Violência contra a mulher: 13 inquéritos registrados diariamente na Baixada Santista (A Tribuna – 13/05/2013)

De cada quatro inquéritos policiais instaurados pela Polícia Civil da Baixada Santista de janeiro a março deste ano, um foi aberto em uma delegacia de defesa da mulher (DDM). Dos 4.435 documentos contabilizados na região metropolitana nesse período, 1.158 foram nessas unidades especializadas, ou seja, 13 procedimentos foram registrados diariamente nas DDMs locais.

Esse cenário poderá ser observado por qualquer cidadão. Desde o mês passado, a Secretaria de Estado da Segurança Pública passou a informar os indicadores de produtividade policial por município.

Praia Grande é o local com o maior número de casos investigados em DDMs (353). Isso representa 44,7% do total de novas apurações da cidade. Na sequência, em números absolutos, aparece a de Santos, com 253 procedimentos abertos.

As DDMs de Santos, São Vicente, Praia Grande e Cubatão são as unidades de todos os distritos e departamentos especializados que mais apuram novos casos em seus municípios.

Na avaliação da delegada titular da DDM de Praia Grande, Rosemar Cardoso Fernandes, esse crescimento ocorreu em todo o Estado, devido a um entendimento do Supremo Tribunal Federal (STF) relacionado à Lei Maria da Penha (legislação federal no 11.340/2006).

Em fevereiro do ano passado, os ministros do STF deliberaram que toda agressão contra a mulher em ambiente doméstico deve ser uma ação penal pública incondicionada, ou seja, o procedimento é aberto para a apuração mesmo sem a queixa da vítima.

A delegada explica que muitas mulheres ficam arrependidas ao prestar a queixa, porque entendem posteriormente que foi um desentendimento momentâneo do casal. Apesar disso, a Polícia Civil é obrigada a abrir o procedimento, porque o dono da ação penal passou a ser o Estado, que tem o interesse de proteger a vítima.

“A finalidade disso não é somente penalizar o agressor, mas conscientizá-lo de que precisa respeitar a mulher. Não é agredindo que ele terá o respeito da companheira ou da família”, afirma a delegada.

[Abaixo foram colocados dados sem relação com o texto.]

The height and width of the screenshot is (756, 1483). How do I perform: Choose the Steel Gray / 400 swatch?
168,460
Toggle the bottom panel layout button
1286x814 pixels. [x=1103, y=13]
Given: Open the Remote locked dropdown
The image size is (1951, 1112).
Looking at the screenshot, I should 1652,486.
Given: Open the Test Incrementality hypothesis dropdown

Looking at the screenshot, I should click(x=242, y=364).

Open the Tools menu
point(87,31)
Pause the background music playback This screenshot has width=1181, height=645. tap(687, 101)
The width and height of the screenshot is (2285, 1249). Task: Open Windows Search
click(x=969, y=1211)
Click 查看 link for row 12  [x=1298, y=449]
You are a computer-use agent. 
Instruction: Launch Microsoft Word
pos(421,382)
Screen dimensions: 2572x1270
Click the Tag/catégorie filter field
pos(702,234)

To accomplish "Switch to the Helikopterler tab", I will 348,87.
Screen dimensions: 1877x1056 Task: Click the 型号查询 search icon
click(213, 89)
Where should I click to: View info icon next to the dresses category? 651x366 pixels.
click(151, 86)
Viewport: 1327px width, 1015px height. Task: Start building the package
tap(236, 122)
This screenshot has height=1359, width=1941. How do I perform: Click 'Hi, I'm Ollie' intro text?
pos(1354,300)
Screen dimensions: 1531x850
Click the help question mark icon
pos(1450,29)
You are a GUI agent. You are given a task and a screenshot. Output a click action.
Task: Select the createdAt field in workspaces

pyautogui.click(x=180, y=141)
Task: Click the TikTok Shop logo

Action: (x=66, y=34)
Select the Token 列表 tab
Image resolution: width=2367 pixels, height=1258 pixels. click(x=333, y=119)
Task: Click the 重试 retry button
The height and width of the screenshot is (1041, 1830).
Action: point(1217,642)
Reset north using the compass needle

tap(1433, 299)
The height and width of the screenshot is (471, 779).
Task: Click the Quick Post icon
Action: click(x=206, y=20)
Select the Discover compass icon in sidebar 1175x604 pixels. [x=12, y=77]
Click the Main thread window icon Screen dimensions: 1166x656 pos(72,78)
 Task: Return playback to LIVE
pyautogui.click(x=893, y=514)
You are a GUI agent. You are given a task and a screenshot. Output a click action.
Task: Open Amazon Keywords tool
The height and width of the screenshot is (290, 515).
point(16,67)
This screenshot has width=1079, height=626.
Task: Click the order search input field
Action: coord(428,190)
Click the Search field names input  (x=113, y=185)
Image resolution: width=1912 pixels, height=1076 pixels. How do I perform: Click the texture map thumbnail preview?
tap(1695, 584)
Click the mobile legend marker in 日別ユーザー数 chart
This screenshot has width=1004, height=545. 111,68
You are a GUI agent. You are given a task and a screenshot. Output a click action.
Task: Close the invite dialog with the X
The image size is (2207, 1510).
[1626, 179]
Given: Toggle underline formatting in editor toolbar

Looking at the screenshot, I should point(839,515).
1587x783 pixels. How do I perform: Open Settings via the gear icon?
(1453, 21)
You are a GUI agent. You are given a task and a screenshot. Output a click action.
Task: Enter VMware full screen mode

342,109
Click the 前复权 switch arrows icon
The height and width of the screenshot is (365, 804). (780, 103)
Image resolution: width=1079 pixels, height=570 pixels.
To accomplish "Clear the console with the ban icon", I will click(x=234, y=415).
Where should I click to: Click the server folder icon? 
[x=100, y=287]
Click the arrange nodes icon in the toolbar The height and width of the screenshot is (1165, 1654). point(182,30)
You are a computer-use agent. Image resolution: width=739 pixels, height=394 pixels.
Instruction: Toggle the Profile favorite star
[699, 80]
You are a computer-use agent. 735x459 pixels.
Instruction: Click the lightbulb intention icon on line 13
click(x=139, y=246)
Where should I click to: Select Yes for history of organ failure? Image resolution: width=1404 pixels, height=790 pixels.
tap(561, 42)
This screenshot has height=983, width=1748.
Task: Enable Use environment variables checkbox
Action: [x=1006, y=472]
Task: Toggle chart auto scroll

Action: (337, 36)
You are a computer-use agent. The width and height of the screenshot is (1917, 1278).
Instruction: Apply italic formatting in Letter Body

Essa obrigatoriedade é adotada para situações de lesões corporais. Segundo Rosemar, as vítimas de injúria, danos e ameaças têm até seis meses para informar se querem prosseguir com o processo.

Conforme o chefe dos investigadores da DDM santista, Paulo Eduardo da Cunha, a unidade recebe muitas queixas de ameaças e tentativas de agressões. “O aumento da violência é nítido”.